━━━ Excerpt to read ━━━

Buttery soft sugar cookies exploding with sprinkles and topped with a simple swirl of vanilla frosting. And more sprinkles.
How typical. An explosion of sprinkles and sparkles and ornaments and sugar for one of the last recipes in my Christmas Cookie Palooza.
But these here cookies? Well, they’re anything but ordinary. They’re the kind of buttery, soft and chewy sugar cookie that will make anyone, of any age, smile ear to ear. They’re the first to go on a cookie platter. A birthday, holiday, celebration kind of cookie. A sprinkled dessert so jolly, they’ll make Santa blush. I call these sprinkle cookies “supreme” because that’s just what they are.
Supremely awesome. Just like my triple chocolate scones.
This has to be one of the most tested cookie recipes to come out of my kitchen. For the past month, I’ve played around with my Soft-Baked Funfetti Sugar Cookie recipe, my Sugar Cookie Bars recipe, and the Frosted Sugar Cookie recipe in my cookbook. I wanted a recipe for frosted sprinkle sugar cookies that would yield a decent amount of cookies– whether that be for a party, a get together, a bake sale, a cookie exchange, whatever. I also wanted an easy sugar cookie recipe AND there had to be a plethora of sprinkles.
A tall order. I got to work.
Once I baked that winning recipe, I made four batches in two days. My refrigerator was home to more butter and eggs than anything else. I found sprinkles on my glasses and frosting on my pants. I noticed the frosting on my pants while out in public, for the record. I made two batches of these frosted sugar cookies with rainbow sprinkles (I buy them in bulk from here) and 2 batches with Christmas colored sprinkles.
What the heck do I do with all that sitting on my counter?? Let’s just say I’ve had some very happy, sugar-high friends leave my house recently.
Though the recipe itself is pretty straightforward, there are a few helpful tips to read before you begin. I really want you to make these! Not only because I live and breathe sprinkles, but because they are so good. Really really good. They blow any store-bought sprinkle cookie out of the water.
You’ll probably look at this recipe and wonder why I add an extra egg yolk and some cornstarch. Neither are traditional sugar cookie ingredients, you’re right. However, there’s a method to my madness.
For the egg yolk: though I could certainly use 2 full eggs instead of 1 egg + 1 egg yolk, I’ve learned through the years that the yolk is where all the goodness hides. Eggs are an indispensable ingredient when it comes to cookie baking; they aerate, aid in setting, provide structure, leaven, emulsify, and thicken. Most importantly? They are used as a binder in cookie recipes. Using more egg whites in a baked good typically yields lighter, fluffier desserts. More yolks create a denser treat with a richer flavor– which is exactly what we want in cookies like this! You know how my Chewy Chocolate Chunk Cookies are so chewy, thick, and fudge-like? The extra egg yolk plays a huge role in that.

━━━

**Exercise set:**
(a) Answer these questions using the sprinkle cookie post, and mark each answer to match its question.
(i) How many batches did the writer make in two days after baking the winning recipe?
(ii) Which two ingredients does the writer say are not traditional in sugar cookies?
(iii) Which of the writer's cookies owe much of their chewy, fudge-like texture to the extra egg yolk?
(b) Reproduce a passage from the sprinkle cookie post word for word. Begin at the words "Buttery soft sugar" and stop after "triple chocolate scones.".
(c) The sprinkle cookie post has a sentence beginning "Eggs are an indispensable ingredient." List every function of eggs in cookie baking that this sentence names.

━━━ Supplied data ━━━

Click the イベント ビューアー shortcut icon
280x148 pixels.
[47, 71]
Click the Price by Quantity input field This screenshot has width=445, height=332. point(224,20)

━━━

**Task responses:**
(a)
(i) Four batches.
(ii) An extra egg yolk and cornstarch.
(iii) The Chewy Chocolate Chunk Cookies.

(b)
Buttery soft sugar cookies exploding with sprinkles and topped with a simple swirl of vanilla frosting. And more sprinkles.
How typical. An explosion of sprinkles and sparkles and ornaments and sugar for one of the last recipes in my Christmas Cookie Palooza.
But these here cookies? Well, they’re anything but ordinary. They’re the kind of buttery, soft and chewy sugar cookie that will make anyone, of any age, smile ear to ear. They’re the first to go on a cookie platter. A birthday, holiday, celebration kind of cookie. A sprinkled dessert so jolly, they’ll make Santa blush. I call these sprinkle cookies “supreme” because that’s just what they are.
Supremely awesome. Just like my triple chocolate scones.

(c)
- Aerate
- Aid in setting
- Provide structure
- Leaven
- Emulsify
- Thicken